*Records provided*
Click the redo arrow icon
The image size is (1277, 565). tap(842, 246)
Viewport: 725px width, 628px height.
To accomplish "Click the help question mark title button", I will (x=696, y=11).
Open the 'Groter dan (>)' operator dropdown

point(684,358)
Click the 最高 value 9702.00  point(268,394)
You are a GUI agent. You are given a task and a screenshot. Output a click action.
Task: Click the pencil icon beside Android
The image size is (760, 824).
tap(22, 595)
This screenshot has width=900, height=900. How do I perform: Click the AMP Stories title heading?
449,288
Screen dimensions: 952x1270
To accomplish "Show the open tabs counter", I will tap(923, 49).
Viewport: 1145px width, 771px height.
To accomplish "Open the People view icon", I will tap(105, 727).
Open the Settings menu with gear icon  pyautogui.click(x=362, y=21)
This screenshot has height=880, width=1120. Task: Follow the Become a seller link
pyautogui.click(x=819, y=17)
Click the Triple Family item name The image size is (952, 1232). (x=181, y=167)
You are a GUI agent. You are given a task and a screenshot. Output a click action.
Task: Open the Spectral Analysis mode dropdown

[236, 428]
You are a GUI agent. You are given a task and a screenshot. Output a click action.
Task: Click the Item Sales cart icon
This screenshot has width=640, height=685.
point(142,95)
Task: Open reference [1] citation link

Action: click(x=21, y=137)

*Work request*
Looking at the records above, say how many of their lines include the word "Viewport", with no other words.

*Answer box*
2